**Stored items**
==========

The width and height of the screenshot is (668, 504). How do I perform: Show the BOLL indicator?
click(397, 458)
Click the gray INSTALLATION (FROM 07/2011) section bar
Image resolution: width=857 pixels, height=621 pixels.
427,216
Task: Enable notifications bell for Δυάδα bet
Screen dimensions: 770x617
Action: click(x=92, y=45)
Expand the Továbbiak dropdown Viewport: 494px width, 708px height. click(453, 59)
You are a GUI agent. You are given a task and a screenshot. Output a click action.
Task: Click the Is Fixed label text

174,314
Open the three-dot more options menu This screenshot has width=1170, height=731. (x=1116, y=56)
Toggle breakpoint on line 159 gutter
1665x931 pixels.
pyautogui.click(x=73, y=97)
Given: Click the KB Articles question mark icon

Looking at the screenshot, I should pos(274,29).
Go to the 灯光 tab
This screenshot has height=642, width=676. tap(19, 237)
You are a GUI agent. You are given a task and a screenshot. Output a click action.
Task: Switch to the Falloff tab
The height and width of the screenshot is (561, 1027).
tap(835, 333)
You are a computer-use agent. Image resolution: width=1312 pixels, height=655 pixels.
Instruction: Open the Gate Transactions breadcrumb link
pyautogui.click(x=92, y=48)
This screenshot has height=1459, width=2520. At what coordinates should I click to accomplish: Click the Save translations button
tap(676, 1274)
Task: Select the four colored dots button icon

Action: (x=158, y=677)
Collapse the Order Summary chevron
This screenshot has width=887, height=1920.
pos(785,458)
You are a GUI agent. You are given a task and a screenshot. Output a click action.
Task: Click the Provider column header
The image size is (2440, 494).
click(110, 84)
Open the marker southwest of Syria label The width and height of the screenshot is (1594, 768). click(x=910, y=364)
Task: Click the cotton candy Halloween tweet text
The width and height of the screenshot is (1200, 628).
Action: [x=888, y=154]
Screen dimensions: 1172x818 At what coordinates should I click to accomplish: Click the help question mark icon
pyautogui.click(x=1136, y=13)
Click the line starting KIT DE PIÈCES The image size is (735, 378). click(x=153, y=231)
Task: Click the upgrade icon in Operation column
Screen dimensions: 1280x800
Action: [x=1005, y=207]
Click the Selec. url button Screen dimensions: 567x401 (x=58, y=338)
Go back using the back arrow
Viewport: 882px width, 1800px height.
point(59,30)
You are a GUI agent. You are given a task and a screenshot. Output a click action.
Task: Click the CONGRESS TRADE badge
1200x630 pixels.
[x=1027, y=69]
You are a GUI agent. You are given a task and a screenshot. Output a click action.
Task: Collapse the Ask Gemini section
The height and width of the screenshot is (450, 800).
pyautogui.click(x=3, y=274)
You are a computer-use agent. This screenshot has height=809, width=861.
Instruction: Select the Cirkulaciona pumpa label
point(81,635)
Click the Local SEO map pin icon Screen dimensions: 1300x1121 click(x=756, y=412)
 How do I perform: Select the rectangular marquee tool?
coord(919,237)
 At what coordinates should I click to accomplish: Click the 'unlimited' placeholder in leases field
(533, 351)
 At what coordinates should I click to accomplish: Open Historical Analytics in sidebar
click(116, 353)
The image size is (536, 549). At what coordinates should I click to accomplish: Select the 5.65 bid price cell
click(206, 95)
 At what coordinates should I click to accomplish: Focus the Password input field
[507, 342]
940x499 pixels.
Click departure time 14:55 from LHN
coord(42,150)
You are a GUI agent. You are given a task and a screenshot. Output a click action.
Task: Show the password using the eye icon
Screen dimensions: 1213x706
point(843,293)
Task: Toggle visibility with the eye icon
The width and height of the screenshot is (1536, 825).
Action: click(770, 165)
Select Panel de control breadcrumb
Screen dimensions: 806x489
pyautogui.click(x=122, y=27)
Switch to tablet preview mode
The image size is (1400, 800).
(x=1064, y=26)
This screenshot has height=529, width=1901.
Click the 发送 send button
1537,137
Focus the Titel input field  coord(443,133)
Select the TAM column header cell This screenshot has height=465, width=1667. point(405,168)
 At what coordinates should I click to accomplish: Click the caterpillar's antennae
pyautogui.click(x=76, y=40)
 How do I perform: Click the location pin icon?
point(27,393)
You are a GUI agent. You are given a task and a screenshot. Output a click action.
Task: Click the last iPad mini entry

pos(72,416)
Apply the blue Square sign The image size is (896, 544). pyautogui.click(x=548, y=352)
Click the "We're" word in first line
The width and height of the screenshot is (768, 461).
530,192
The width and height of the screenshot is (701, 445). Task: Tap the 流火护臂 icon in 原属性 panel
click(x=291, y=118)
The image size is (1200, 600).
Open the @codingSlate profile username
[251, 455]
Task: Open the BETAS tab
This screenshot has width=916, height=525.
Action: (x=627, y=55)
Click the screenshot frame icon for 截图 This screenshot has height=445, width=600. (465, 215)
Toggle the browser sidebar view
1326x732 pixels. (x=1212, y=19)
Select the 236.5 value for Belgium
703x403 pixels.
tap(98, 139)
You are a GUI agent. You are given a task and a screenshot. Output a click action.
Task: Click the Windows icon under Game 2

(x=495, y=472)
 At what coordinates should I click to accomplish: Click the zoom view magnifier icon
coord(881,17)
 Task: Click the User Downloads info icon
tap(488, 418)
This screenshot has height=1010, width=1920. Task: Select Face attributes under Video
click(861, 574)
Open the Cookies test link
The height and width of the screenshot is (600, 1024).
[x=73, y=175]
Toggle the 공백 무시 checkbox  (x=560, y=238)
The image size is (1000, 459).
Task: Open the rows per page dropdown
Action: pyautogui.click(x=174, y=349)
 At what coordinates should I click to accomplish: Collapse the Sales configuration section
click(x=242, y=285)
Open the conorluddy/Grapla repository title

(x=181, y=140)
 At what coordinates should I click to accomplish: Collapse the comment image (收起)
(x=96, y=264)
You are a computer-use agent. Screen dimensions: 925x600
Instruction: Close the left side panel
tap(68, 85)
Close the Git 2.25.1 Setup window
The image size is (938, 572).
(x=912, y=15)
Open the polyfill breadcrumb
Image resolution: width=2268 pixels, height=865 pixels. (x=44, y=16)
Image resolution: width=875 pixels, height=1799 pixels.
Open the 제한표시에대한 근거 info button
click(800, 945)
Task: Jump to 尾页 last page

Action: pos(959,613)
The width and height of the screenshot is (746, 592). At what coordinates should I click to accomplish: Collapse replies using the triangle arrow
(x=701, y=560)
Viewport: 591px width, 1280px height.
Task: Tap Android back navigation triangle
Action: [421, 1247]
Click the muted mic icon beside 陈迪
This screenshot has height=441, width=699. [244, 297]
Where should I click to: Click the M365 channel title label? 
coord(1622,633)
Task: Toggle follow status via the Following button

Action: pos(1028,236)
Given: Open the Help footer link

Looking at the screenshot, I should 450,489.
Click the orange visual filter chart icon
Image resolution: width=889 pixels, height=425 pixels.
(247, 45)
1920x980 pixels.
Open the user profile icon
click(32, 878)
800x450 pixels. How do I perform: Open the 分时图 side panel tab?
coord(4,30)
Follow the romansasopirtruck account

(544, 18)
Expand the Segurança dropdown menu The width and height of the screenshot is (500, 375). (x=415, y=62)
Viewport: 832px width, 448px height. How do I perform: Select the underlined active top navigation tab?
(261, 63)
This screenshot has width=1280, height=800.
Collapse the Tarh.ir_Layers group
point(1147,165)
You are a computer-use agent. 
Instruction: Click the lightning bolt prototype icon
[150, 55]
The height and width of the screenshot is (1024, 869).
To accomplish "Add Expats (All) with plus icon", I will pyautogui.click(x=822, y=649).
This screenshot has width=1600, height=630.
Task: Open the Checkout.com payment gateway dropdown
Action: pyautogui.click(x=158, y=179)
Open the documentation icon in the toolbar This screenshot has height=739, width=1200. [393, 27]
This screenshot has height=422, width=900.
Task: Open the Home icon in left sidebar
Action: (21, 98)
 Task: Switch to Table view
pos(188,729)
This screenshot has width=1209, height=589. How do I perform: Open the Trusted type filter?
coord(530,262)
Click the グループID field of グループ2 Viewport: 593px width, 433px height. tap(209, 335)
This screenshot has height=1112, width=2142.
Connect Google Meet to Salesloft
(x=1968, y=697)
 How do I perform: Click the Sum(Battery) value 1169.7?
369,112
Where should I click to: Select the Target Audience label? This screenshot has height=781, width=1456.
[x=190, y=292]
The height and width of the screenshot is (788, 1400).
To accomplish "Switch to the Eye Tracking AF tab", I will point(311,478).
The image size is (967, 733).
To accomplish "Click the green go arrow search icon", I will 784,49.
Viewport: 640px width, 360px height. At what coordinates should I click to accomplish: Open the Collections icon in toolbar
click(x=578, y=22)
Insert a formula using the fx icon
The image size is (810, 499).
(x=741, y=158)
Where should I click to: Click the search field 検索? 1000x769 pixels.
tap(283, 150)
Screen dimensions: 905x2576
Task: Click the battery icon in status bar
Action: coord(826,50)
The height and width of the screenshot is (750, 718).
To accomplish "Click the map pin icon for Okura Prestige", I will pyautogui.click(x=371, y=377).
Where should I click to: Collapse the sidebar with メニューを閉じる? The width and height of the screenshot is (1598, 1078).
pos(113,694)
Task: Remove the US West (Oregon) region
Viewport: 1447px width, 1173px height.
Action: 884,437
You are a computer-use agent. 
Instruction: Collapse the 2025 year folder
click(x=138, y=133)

==========

**WHAT IS REQUIRED**
Above are the entries. Quote exactly the lines from the one bearing "This screenshot has width=916, height=525." through the one bearing "Image resolution: width=875".

**EXERCISE ANSWER**
This screenshot has width=916, height=525.
Action: (x=627, y=55)
Click the screenshot frame icon for 截图 This screenshot has height=445, width=600. (465, 215)
Toggle the browser sidebar view
1326x732 pixels. (x=1212, y=19)
Select the 236.5 value for Belgium
703x403 pixels.
tap(98, 139)
You are a GUI agent. You are given a task and a screenshot. Output a click action.
Task: Click the Windows icon under Game 2

(x=495, y=472)
 At what coordinates should I click to accomplish: Click the zoom view magnifier icon
coord(881,17)
 Task: Click the User Downloads info icon
tap(488, 418)
This screenshot has height=1010, width=1920. Task: Select Face attributes under Video
click(861, 574)
Open the Cookies test link
The height and width of the screenshot is (600, 1024).
[x=73, y=175]
Toggle the 공백 무시 checkbox  (x=560, y=238)
The image size is (1000, 459).
Task: Open the rows per page dropdown
Action: pyautogui.click(x=174, y=349)
 At what coordinates should I click to accomplish: Collapse the Sales configuration section
click(x=242, y=285)
Open the conorluddy/Grapla repository title

(x=181, y=140)
 At what coordinates should I click to accomplish: Collapse the comment image (收起)
(x=96, y=264)
You are a computer-use agent. Screen dimensions: 925x600
Instruction: Close the left side panel
tap(68, 85)
Close the Git 2.25.1 Setup window
The image size is (938, 572).
(x=912, y=15)
Open the polyfill breadcrumb
Image resolution: width=2268 pixels, height=865 pixels. (x=44, y=16)
Image resolution: width=875 pixels, height=1799 pixels.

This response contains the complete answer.